Shubhendra Pal Singhal, Souvadra Hati, Jeffrey Young, Vivek Sarkar, Akihiro Hayashi, and Richard Vuduc. 2024. Asynchronous Distributed-Memory Parallel Algorithms for Influence Maximization. In Proceedings of the International Conference for High Performance Computing, Networking, Storage, and Analysis (SC '24). IEEE Press, Article 102, 1–19. https://doi.org/10.1109/SC41406.2024.00108. Please cite us if you use our algorithms. https://dl.acm.org/doi/10.1109/SC41406.2024.00108.
Official DOI for citing our code: https://doi.org/10.5281/zenodo.13308653
This repository consists of Influence Maximization Kernels for Asynchronous Distributed Run-Time. Two Workloads - imm_hclib_1D (Actor IMM) and imm_hclib_2D (Actor IMM 2D).
[Kempe'03] Kempe, D., Kleinberg, J., & Tardos, É. (2003, August). Maximizing the spread of influence through a social network. In Proceedings of the ninth ACM SIGKDD international conference on Knowledge discovery and data mining (pp. 137-146). ACM.
[Marco'19] M. Minutoli, M. Halappanavar, A. Kalyanaraman, A. Sathanur, R. Mcclure and J. McDermott (2019). Fast and Scalable Implementations of Influence Maximization Algorithms. 2019 IEEE International Conference on Cluster Computing (CLUSTER). pp. 1-12. doi: 10.1109/CLUSTER.2019.8890991.
[ripples] Marco Minutoli. (2021). pnnl/ripples: (v2.2). Zenodo. https://doi.org/10.5281/zenodo.3942705.
[SNAP] Jure Leskovec and Andrej Krevl. (2014, June). SNAP Datasets: Stanford Large Network Dataset Collection. http://snap.stanford.edu/data
[HClib] Sri Raj Paul, Akihiro Hayashi, Kun Chen, Youssef Elmougy, Vivek Sarkar, A Fine-grained Asynchronous Bulk Synchronous parallelism model for PGAS applications, Journal of Computational Science, Volume 69, 2023, 102014, ISSN 1877-7503, https://doi.org/10.1016/j.jocs.2023.102014.
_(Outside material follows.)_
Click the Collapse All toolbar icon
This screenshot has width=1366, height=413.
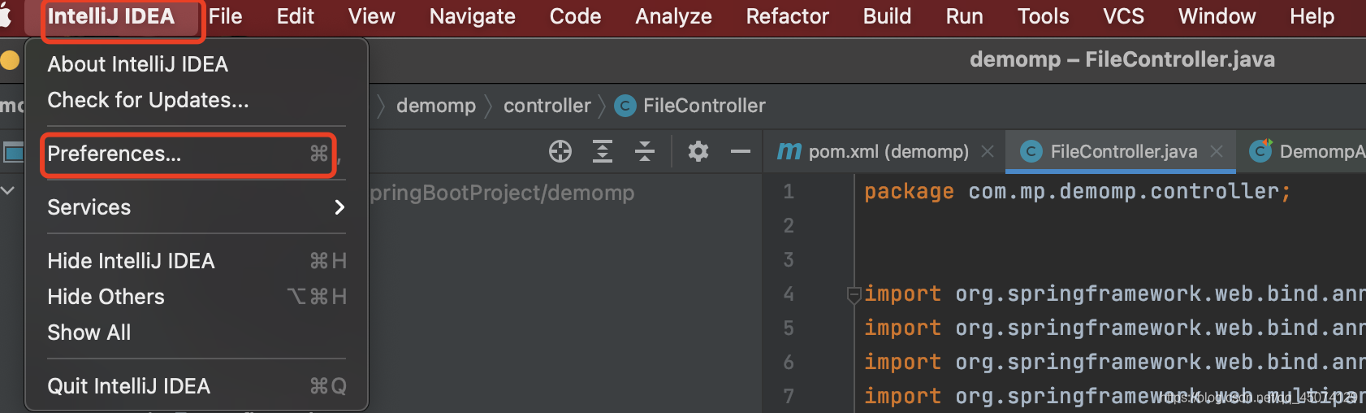(645, 151)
├── src/ (implementation of IMM Actor Algorithms)
│ ├── Makefile
│ ├── configuration.h
│ ├── generateRR.h
│ ├── graph.h
│ ├── imm_hclib_1D.cpp
│ ├── imm_hclib_2D.cpp
│ ├── renumbering.h
│ ├── selectseeds.h
│ ├── selectseeds_2D.h
│ ├── utility.h
├── scripts/ (contains setup scripts for different HPC machines)
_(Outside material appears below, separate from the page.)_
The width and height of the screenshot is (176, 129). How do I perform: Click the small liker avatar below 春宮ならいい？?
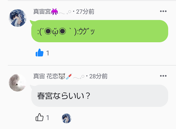tap(66, 118)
│ ├── AE_optional.sh (Optional for AE: contains reproduction of Figure 5,6 of SC 24 paper)
│ ├── AE.sh (contains build of Ripples and Actor with sbatch scripts for Figure 5 of SC 24 paper).
│ ├── setup.sh (Actor IMM setup)
│ ├── ripples-setup.sh (Ripples setup)
│ ├── ripples-conan.sh (Ripples config)
├── tests/ (contains SLURM scripts for SC submission)
│ ├── actor_01.sh
│ ├── actor_02.sh
│ ├── interpret.py
│ ├── ripples-MPI_1.sh
│ ├── ripples-MPI_2.sh
│ ├── ripples-MPIOP_1.sh
│ └── ripples-MPIOP_2.sh
│ └── ripples-MPI_OOM.sh
│ ├── plot_optional.sh (Optional for AE: To reproduce Figure 5,6 from PACE outputs)
│ ├── plot.sh (To reproduce Figure 5 from PACE outputs)
└── README.md
Please follow the instructions for Perlmutter for installing and loading all the dependencies of IMM Actor (this repo). Download this repository from the link provided and rename the folder to imm_hclib
cd imm_hclib/scripts/
source setup.sh
We recommend using scratch space for your dataset, although it is not a mandatory requisite. We support dataset in edge list format in space-separated format. Dataset should contain vertice labels in the range of [1..N].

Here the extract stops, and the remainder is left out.